To ensure that you are never in the position of being held hostage with your web and mobile platforms, do the following:

  • Find out who provides your DNS service. Once you know this, demand access to that service.
  • While you are at it, make sure you have access to your domain name registrar account. All this stuff about DNS is bad, but so it lack of control of your actual domain name. So, be sure you login to GoDaddy works and that you have it. If another party manages your domains, be sure you have access to the login where you can control this too.
  • If you have no idea what all this stuff means, contact us and we’ll get you started.

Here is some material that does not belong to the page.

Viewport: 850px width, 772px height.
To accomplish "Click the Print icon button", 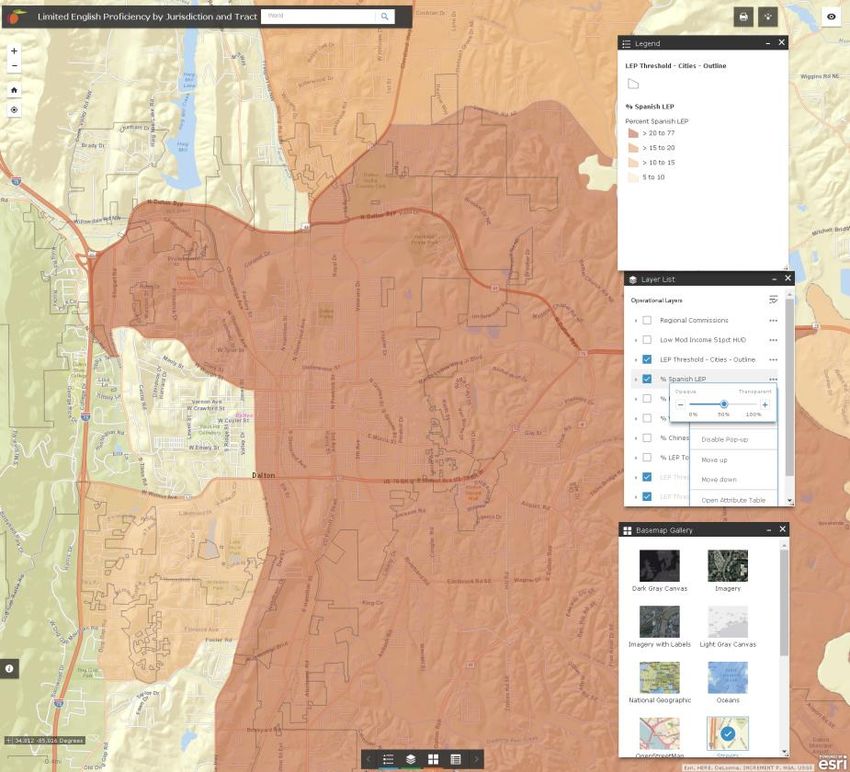I will point(743,16).
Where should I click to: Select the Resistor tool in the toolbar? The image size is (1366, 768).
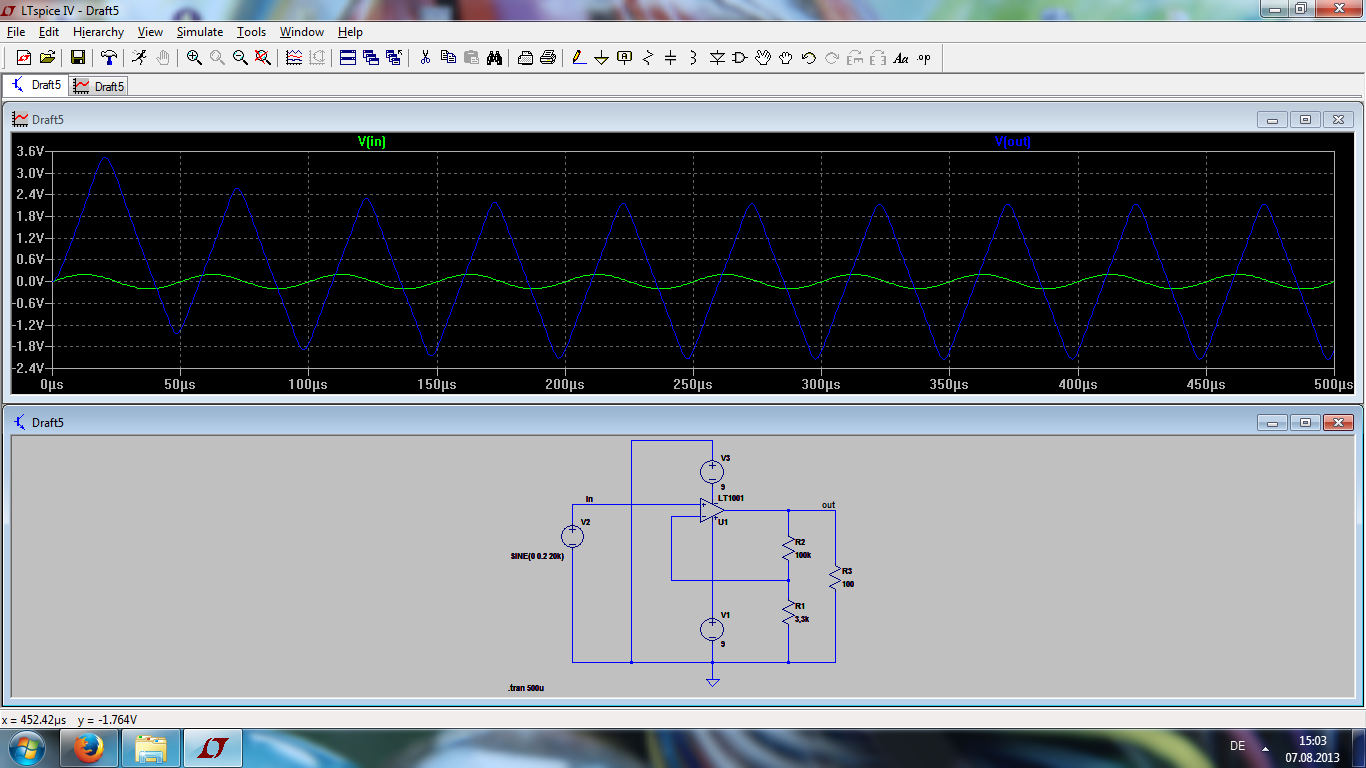click(x=647, y=58)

<code>What We’ve Been Up To</code>

It has been a busy month here at OPG and here’s just a small scope of the many highlights that the team has accomplished for our clients recently:

  • OPG has just finished building and tweaking a full reports engine that will assist in everyday operations on an enterprise operation management platform that OPG built and maintains. Additionally, OPG’s development team made numerous updates to the system that will help to improve workflow and lesson booking and tracking.
  • OPG is continuously working on strengthening security to protect our clients’ systems from attacks. We used industry standard hardening practices to help protect against the myriad attack vectors that exist today. This includes keeping all platforms up to date and applying critical security patches as they are released. A web application firewall was also deployed as an extra layer of insurance.
  • OPG just finished a stellar redesign of a large client platform to be more modern and create a better user experience. For this project OPG has also integrated Square with Magento to make for a better inventory and POS system that is seamless and easy to use for everyone involved. This deployment allows full management of inventory in the Square platform, with inventory synced to a Magento platform. Pretty slick stuff.
  • OPG is in the process of making several updates to one of their healthcare industry client’s iOS and Android Apps that will provide the user with the access to more information and better control of their information. These adjustments meet many “voice of customer” requests and further extend the value of this client’s platform to its customers.

So many exciting things happening for OPG and for all our clients (aka. Our Partners)! Cannot wait to see what the next month brings!